- Records for processing -

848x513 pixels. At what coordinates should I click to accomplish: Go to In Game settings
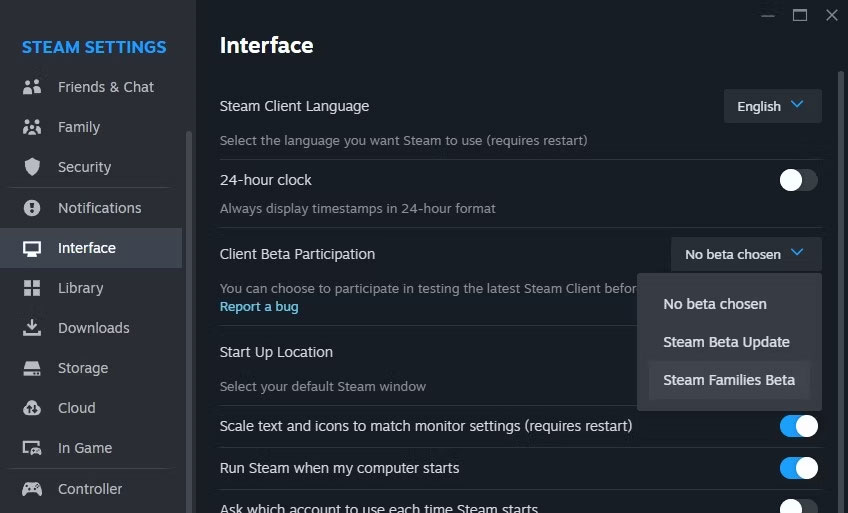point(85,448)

...

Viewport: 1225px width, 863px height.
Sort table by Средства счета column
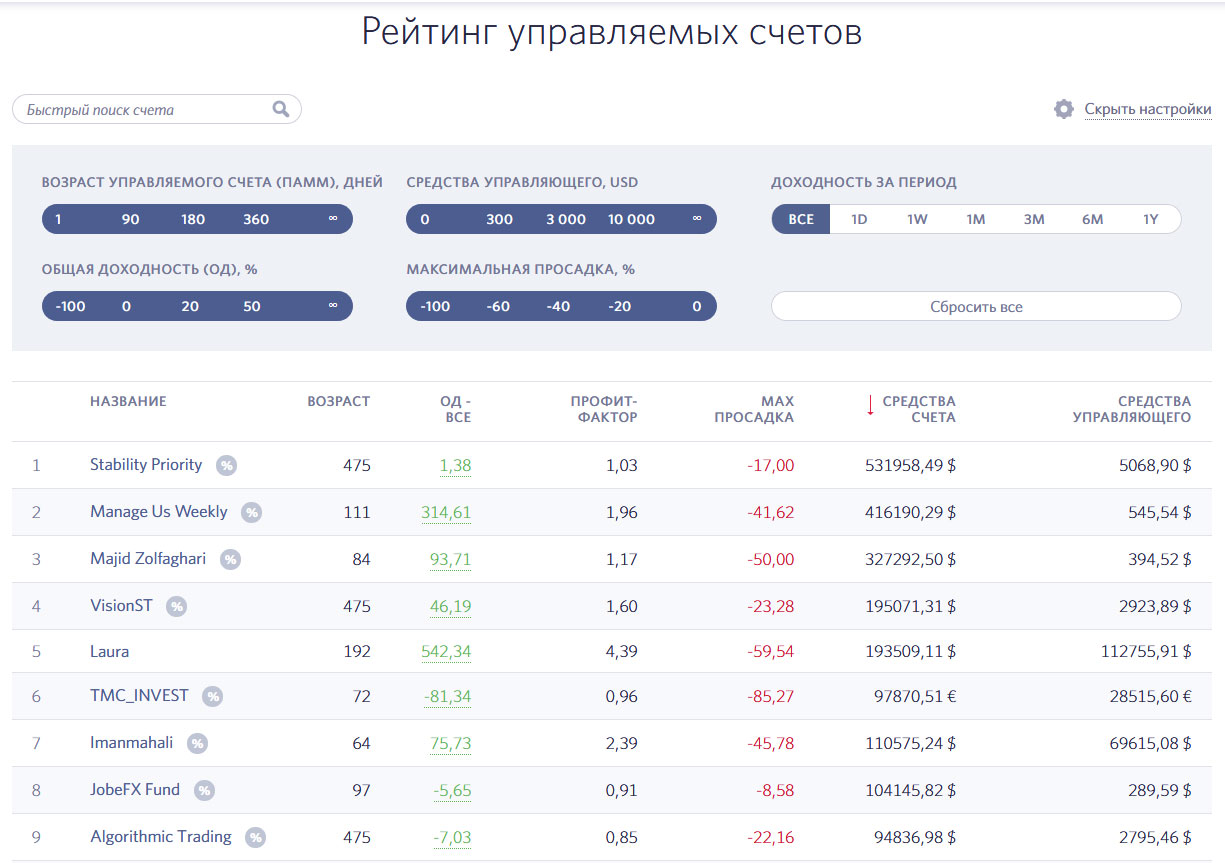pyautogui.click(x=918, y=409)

- Description of the task -
In the stretch from the line containing "848x513 pixels. At" through the line containing "point(85,448)", switch "settings" to "options" and write those items out again with nothing else changed. Leave the pictures out of your answer.

- Right answer -
848x513 pixels. At what coordinates should I click to accomplish: Go to In Game options
point(85,448)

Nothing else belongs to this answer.